*Information:*
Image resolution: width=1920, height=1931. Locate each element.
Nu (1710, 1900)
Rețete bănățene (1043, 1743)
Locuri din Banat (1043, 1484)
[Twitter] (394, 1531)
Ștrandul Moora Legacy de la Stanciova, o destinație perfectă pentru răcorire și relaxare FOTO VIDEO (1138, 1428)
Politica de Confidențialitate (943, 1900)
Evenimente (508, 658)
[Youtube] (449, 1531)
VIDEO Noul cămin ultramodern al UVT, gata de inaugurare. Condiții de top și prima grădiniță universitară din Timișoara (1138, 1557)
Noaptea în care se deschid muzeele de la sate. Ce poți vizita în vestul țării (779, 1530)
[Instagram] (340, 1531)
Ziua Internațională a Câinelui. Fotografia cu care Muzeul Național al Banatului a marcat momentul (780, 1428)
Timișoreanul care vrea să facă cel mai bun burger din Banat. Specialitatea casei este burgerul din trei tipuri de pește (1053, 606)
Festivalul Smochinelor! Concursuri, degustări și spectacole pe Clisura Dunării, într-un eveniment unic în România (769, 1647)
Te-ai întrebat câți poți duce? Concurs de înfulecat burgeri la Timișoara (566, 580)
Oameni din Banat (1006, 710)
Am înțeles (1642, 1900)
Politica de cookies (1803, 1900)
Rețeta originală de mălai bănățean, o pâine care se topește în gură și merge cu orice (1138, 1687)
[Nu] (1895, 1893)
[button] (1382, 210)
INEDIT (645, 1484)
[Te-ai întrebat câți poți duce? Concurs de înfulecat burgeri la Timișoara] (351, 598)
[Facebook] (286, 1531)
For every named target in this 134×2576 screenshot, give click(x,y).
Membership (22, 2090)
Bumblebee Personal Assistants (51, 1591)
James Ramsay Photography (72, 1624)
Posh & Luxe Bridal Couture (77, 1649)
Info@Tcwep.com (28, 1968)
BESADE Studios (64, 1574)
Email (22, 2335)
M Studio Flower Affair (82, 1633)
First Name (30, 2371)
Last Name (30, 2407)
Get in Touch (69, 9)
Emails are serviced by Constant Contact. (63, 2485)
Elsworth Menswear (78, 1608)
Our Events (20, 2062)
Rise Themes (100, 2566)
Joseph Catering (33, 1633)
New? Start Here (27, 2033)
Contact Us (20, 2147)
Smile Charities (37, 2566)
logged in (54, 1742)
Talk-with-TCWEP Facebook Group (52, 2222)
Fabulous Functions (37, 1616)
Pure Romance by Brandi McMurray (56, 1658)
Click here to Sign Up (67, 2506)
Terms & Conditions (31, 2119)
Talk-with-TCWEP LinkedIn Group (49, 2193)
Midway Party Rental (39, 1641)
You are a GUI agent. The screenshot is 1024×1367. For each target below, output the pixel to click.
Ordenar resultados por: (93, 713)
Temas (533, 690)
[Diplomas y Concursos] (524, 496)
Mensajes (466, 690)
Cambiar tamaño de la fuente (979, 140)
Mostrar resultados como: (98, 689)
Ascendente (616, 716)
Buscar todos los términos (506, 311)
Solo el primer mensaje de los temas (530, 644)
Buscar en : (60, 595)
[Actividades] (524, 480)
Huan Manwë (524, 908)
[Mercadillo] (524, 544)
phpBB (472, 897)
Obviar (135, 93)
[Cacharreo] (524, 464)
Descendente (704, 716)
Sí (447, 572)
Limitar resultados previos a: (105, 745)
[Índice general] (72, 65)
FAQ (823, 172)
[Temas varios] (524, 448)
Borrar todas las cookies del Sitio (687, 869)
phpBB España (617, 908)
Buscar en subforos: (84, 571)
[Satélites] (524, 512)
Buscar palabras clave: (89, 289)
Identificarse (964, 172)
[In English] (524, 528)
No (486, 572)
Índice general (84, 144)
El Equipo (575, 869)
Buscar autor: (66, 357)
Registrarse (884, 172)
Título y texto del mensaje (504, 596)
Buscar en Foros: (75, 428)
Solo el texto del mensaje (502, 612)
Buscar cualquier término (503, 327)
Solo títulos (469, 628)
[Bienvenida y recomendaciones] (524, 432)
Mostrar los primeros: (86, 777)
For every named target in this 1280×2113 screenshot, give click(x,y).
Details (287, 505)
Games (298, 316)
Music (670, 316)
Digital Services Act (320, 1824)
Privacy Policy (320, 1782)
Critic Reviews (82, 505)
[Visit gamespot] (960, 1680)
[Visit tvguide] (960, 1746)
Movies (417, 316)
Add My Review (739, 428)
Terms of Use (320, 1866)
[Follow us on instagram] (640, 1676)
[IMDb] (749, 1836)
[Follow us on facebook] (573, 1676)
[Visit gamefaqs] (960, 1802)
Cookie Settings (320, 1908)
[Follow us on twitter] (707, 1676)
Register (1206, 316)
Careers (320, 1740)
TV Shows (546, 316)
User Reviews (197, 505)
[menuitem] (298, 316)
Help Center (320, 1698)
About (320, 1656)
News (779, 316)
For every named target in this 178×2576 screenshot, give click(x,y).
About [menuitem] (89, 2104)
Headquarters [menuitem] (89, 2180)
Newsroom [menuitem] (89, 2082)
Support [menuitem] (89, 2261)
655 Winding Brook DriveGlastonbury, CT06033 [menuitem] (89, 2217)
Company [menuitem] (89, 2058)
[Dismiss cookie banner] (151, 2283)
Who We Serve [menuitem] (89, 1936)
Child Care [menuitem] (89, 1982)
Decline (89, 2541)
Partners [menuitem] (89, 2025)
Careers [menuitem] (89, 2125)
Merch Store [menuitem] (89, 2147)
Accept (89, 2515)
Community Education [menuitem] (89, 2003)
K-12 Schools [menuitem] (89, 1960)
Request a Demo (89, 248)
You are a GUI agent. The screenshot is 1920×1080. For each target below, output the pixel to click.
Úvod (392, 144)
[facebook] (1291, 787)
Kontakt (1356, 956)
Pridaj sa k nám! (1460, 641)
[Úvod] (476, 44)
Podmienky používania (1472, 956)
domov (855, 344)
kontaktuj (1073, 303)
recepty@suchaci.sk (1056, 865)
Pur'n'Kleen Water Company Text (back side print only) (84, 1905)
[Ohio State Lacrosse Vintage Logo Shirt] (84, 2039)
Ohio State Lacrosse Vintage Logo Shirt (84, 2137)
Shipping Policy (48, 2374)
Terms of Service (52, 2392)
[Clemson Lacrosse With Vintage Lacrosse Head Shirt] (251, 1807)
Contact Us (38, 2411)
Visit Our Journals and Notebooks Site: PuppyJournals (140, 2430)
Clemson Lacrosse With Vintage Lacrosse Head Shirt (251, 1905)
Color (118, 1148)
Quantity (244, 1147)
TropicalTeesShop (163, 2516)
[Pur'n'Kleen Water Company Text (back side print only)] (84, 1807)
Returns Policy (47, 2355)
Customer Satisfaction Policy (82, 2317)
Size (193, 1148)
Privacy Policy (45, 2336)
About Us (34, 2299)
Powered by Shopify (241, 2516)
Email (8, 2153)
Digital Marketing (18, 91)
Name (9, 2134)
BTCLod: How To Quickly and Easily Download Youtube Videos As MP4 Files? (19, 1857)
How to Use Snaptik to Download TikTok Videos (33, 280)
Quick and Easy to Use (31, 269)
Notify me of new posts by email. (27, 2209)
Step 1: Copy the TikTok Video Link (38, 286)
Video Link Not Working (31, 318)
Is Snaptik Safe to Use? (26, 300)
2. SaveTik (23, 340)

*Work order:* Please restate the whole listing word for word.

*Response:*
Image resolution: width=1920, height=1931. Locate each element.
Nu (1710, 1900)
Rețete bănățene (1043, 1743)
Locuri din Banat (1043, 1484)
[Twitter] (394, 1531)
Ștrandul Moora Legacy de la Stanciova, o destinație perfectă pentru răcorire și relaxare FOTO VIDEO (1138, 1428)
Politica de Confidențialitate (943, 1900)
Evenimente (508, 658)
[Youtube] (449, 1531)
VIDEO Noul cămin ultramodern al UVT, gata de inaugurare. Condiții de top și prima grădiniță universitară din Timișoara (1138, 1557)
Noaptea în care se deschid muzeele de la sate. Ce poți vizita în vestul țării (779, 1530)
[Instagram] (340, 1531)
Ziua Internațională a Câinelui. Fotografia cu care Muzeul Național al Banatului a marcat momentul (780, 1428)
Timișoreanul care vrea să facă cel mai bun burger din Banat. Specialitatea casei este burgerul din trei tipuri de pește (1053, 606)
Festivalul Smochinelor! Concursuri, degustări și spectacole pe Clisura Dunării, într-un eveniment unic în România (769, 1647)
Te-ai întrebat câți poți duce? Concurs de înfulecat burgeri la Timișoara (566, 580)
Oameni din Banat (1006, 710)
Am înțeles (1642, 1900)
Politica de cookies (1803, 1900)
Rețeta originală de mălai bănățean, o pâine care se topește în gură și merge cu orice (1138, 1687)
[Nu] (1895, 1893)
[button] (1382, 210)
INEDIT (645, 1484)
[Te-ai întrebat câți poți duce? Concurs de înfulecat burgeri la Timișoara] (351, 598)
[Facebook] (286, 1531)
For every named target in this 134×2576 screenshot, give click(x,y).
Membership (22, 2090)
Bumblebee Personal Assistants (51, 1591)
James Ramsay Photography (72, 1624)
Posh & Luxe Bridal Couture (77, 1649)
Info@Tcwep.com (28, 1968)
BESADE Studios (64, 1574)
Email (22, 2335)
M Studio Flower Affair (82, 1633)
First Name (30, 2371)
Last Name (30, 2407)
Get in Touch (69, 9)
Emails are serviced by Constant Contact. (63, 2485)
Elsworth Menswear (78, 1608)
Our Events (20, 2062)
Rise Themes (100, 2566)
Joseph Catering (33, 1633)
New? Start Here (27, 2033)
Contact Us (20, 2147)
Smile Charities (37, 2566)
logged in (54, 1742)
Talk-with-TCWEP Facebook Group (52, 2222)
Fabulous Functions (37, 1616)
Pure Romance by Brandi McMurray (56, 1658)
Click here to Sign Up (67, 2506)
Terms & Conditions (31, 2119)
Talk-with-TCWEP LinkedIn Group (49, 2193)
Midway Party Rental (39, 1641)
You are a GUI agent. The screenshot is 1024×1367. For each target below, output the pixel to click.
Ordenar resultados por: (93, 713)
Temas (533, 690)
[Diplomas y Concursos] (524, 496)
Mensajes (466, 690)
Cambiar tamaño de la fuente (979, 140)
Mostrar resultados como: (98, 689)
Ascendente (616, 716)
Buscar todos los términos (506, 311)
Solo el primer mensaje de los temas (530, 644)
Buscar en : (60, 595)
[Actividades] (524, 480)
Huan Manwë (524, 908)
[Mercadillo] (524, 544)
phpBB (472, 897)
Obviar (135, 93)
[Cacharreo] (524, 464)
Descendente (704, 716)
Sí (447, 572)
Limitar resultados previos a: (105, 745)
[Índice general] (72, 65)
FAQ (823, 172)
[Temas varios] (524, 448)
Borrar todas las cookies del Sitio (687, 869)
phpBB España (617, 908)
Buscar en subforos: (84, 571)
[Satélites] (524, 512)
Buscar palabras clave: (89, 289)
Identificarse (964, 172)
[In English] (524, 528)
No (486, 572)
Índice general (84, 144)
El Equipo (575, 869)
Buscar autor: (66, 357)
Registrarse (884, 172)
Título y texto del mensaje (504, 596)
Buscar en Foros: (75, 428)
Solo el texto del mensaje (502, 612)
Buscar cualquier término (503, 327)
Solo títulos (469, 628)
[Bienvenida y recomendaciones] (524, 432)
Mostrar los primeros: (86, 777)
For every named target in this 1280×2113 screenshot, give click(x,y).
Details (287, 505)
Games (298, 316)
Music (670, 316)
Digital Services Act (320, 1824)
Privacy Policy (320, 1782)
Critic Reviews (82, 505)
[Visit gamespot] (960, 1680)
[Visit tvguide] (960, 1746)
Movies (417, 316)
Add My Review (739, 428)
Terms of Use (320, 1866)
[Follow us on instagram] (640, 1676)
[IMDb] (749, 1836)
[Follow us on facebook] (573, 1676)
[Visit gamefaqs] (960, 1802)
Cookie Settings (320, 1908)
[Follow us on twitter] (707, 1676)
Register (1206, 316)
Careers (320, 1740)
TV Shows (546, 316)
User Reviews (197, 505)
[menuitem] (298, 316)
Help Center (320, 1698)
About (320, 1656)
News (779, 316)
For every named target in this 178×2576 screenshot, give click(x,y).
About [menuitem] (89, 2104)
Headquarters [menuitem] (89, 2180)
Newsroom [menuitem] (89, 2082)
Support [menuitem] (89, 2261)
655 Winding Brook DriveGlastonbury, CT06033 [menuitem] (89, 2217)
Company [menuitem] (89, 2058)
[Dismiss cookie banner] (151, 2283)
Who We Serve [menuitem] (89, 1936)
Child Care [menuitem] (89, 1982)
Decline (89, 2541)
Partners [menuitem] (89, 2025)
Careers [menuitem] (89, 2125)
Merch Store [menuitem] (89, 2147)
Accept (89, 2515)
Community Education [menuitem] (89, 2003)
K-12 Schools [menuitem] (89, 1960)
Request a Demo (89, 248)
You are a GUI agent. The screenshot is 1920×1080. For each target below, output the pixel to click.
Úvod (392, 144)
[facebook] (1291, 787)
Kontakt (1356, 956)
Pridaj sa k nám! (1460, 641)
[Úvod] (476, 44)
Podmienky používania (1472, 956)
domov (855, 344)
kontaktuj (1073, 303)
recepty@suchaci.sk (1056, 865)
Pur'n'Kleen Water Company Text (back side print only) (84, 1905)
[Ohio State Lacrosse Vintage Logo Shirt] (84, 2039)
Ohio State Lacrosse Vintage Logo Shirt (84, 2137)
Shipping Policy (48, 2374)
Terms of Service (52, 2392)
[Clemson Lacrosse With Vintage Lacrosse Head Shirt] (251, 1807)
Contact Us (38, 2411)
Visit Our Journals and Notebooks Site: PuppyJournals (140, 2430)
Clemson Lacrosse With Vintage Lacrosse Head Shirt (251, 1905)
Color (118, 1148)
Quantity (244, 1147)
TropicalTeesShop (163, 2516)
[Pur'n'Kleen Water Company Text (back side print only)] (84, 1807)
Returns Policy (47, 2355)
Customer Satisfaction Policy (82, 2317)
Size (193, 1148)
Privacy Policy (45, 2336)
About Us (34, 2299)
Powered by Shopify (241, 2516)
Email (8, 2153)
Digital Marketing (18, 91)
Name (9, 2134)
BTCLod: How To Quickly and Easily Download Youtube Videos As MP4 Files? (19, 1857)
How to Use Snaptik to Download TikTok Videos (33, 280)
Quick and Easy to Use (31, 269)
Notify me of new posts by email. (27, 2209)
Step 1: Copy the TikTok Video Link (38, 286)
Video Link Not Working (31, 318)
Is Snaptik Safe to Use? (26, 300)
2. SaveTik (23, 340)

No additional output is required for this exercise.